After 5 posts responding to four theological propositions presented in an evangelical sermon on homosexuality, I now turn to the three exhortations given in the same sermon to sexual minority folks. If you need to catch up, check here.
The preacher’s first exhortation was to “accept our apology for treating this as a super sin.” And certainly a false hierarchy of sin has caused tremendous pain and alienation over the years. But I can’t help but wonder if this simply sounds like “love the sinner, hate the sin” with a little bit of lace trim for LGBTQ+ folks. I wonder if the preacher, a white, heterosexual, married, well-educated, man is aware of the position of privilege he holds as he offers this exhortation. I wonder if intentionally divesting one’s power and redistributing power might bear different fruit? Do you think this apology might set a different tone: “Please accept our apology for not listening more carefully and with open hearts to the particularities of your experience and journey. Will you give us a second chance and share your story?”
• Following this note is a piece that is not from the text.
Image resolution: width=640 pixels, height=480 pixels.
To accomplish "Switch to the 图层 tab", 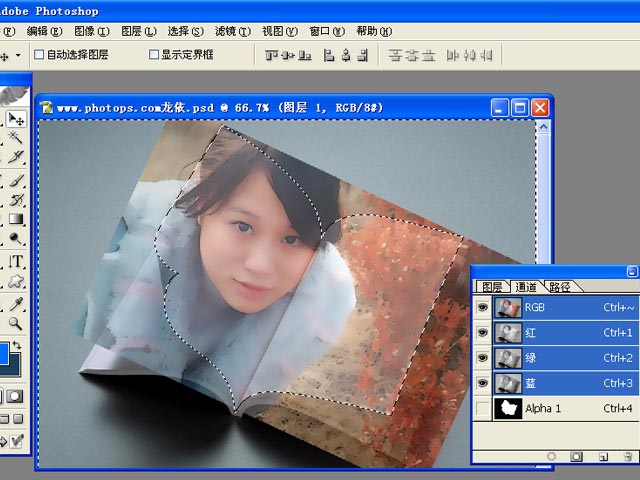I will pos(492,287).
I wonder too what the preacher’s apology practically looks like. He refers to individuals as same-sex attracted – which can be perceived to be minimizing the actual reality of navigating life in an intrinsically different manner than those who do so from an opposite sex sexual orientation filter. If this isn’t a super sin, but has been treated as such in the past, then what will the difference be to live out this apology? Will people be able to share more honestly about their experiences? When the sin-paintbrush is out, so-to-speak, it is hard to simply describe what you’re dealing with without a compulsion to feel bad about it and try to eradicate it. If sexuality as an aspect of identity is not accepted, there is very little room for a sexual minority person to safely and freely be themselves without feeling like they need to change something about themselves to be accepted.
I don’t know this preacher, and I don’t know his community. Perhaps the language of sin is typical and common for many of life’s experiences in the normal conversations among parishioners. But I can’t help but wonder if people raise the sin issue when they’re talking about their struggle to persevere in going to the gym or eating in a healthier way? Do they think about sin when they spend extra time ensuring their appearance will make the right impression before going out to a Christmas party? What about talking about sin when they complain to each other about the pressures of getting all their Christmas shopping done?
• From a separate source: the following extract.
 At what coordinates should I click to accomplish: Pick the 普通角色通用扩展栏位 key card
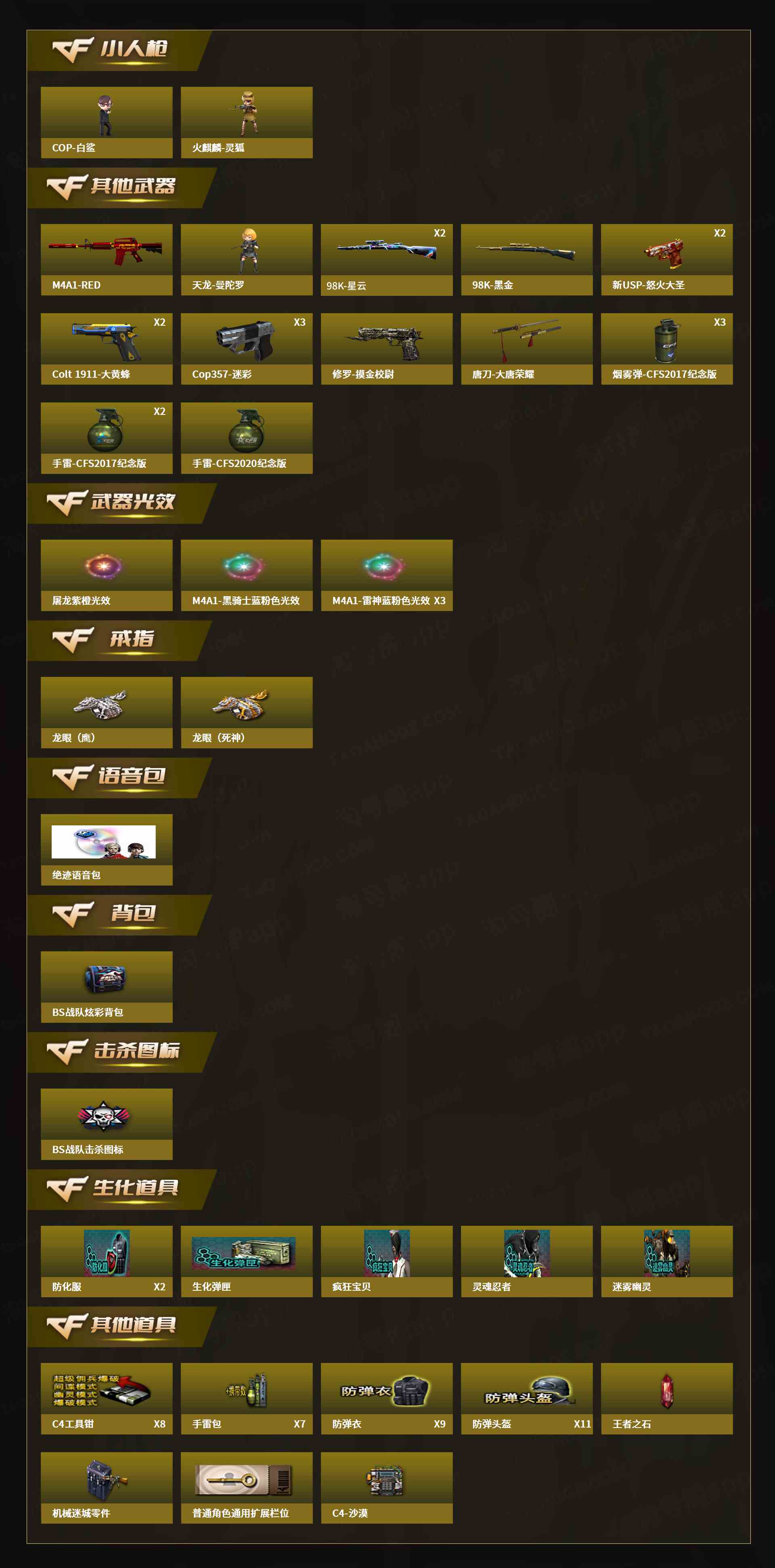[247, 1488]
Does the community practice self-reflection and mutual confession when it comes to sin? That’s a high level of vulnerability to practice in our cultural context (and yet what we regularly seem to ask of sexual minority folks)? If homosexuality isn’t to be treated as a super sin in this preacher’s community – what does that actually look like? Will everyone conduct themselves with the same level of transparency and willingness to invite people into intimate aspects of their lives to be held accountable on matters of sin?
I also wonder if there is room within this apology to listen deeply to those who have discerned differently than this preacher? What about those who have discerned that covenanted same-sex marriage relationships are not sinful? How about those who would join Neal Plantinga in understanding sin to be culpable shalom breaking and do not see their marriages as breaking shalom? Or those who, through a Trinitarian lens, view sin in the context of relationship and causing pain or harm to another – and therefore in their spirits do not experience their relationship with its commitment to covenant and fidelity as sinful. Is there room for dialogue? Is there the possibility of finding unity together despite such diversity – because our witness to the world depends on it?
I hope that you hear in my responses that my wonderings are not focused on what the preacher is saying, but whether he has articulated why he is saying it, and been thoughtful about how he conveys what he believes. There is diversity within the Body of Christ on what we believe – that’s a given. Proclamation that presumes uniformity may well be deemed irrelevant by those who have wrestled, faced tensions, felt the weight of uncertainty, or find themselves in a different place than the preacher. And that is why we need to be careful to explain why we believe the way we do and communicate it in a manner that invites others into the conversation. Of course, this is based on the conviction that learning and seeking of truth are meant to be relational and dialogical in the Christian life – not controlled by authoritative teachers. In light of that, as a general observation, I would suggest beginning with asking questions ~ not delivering exhortations.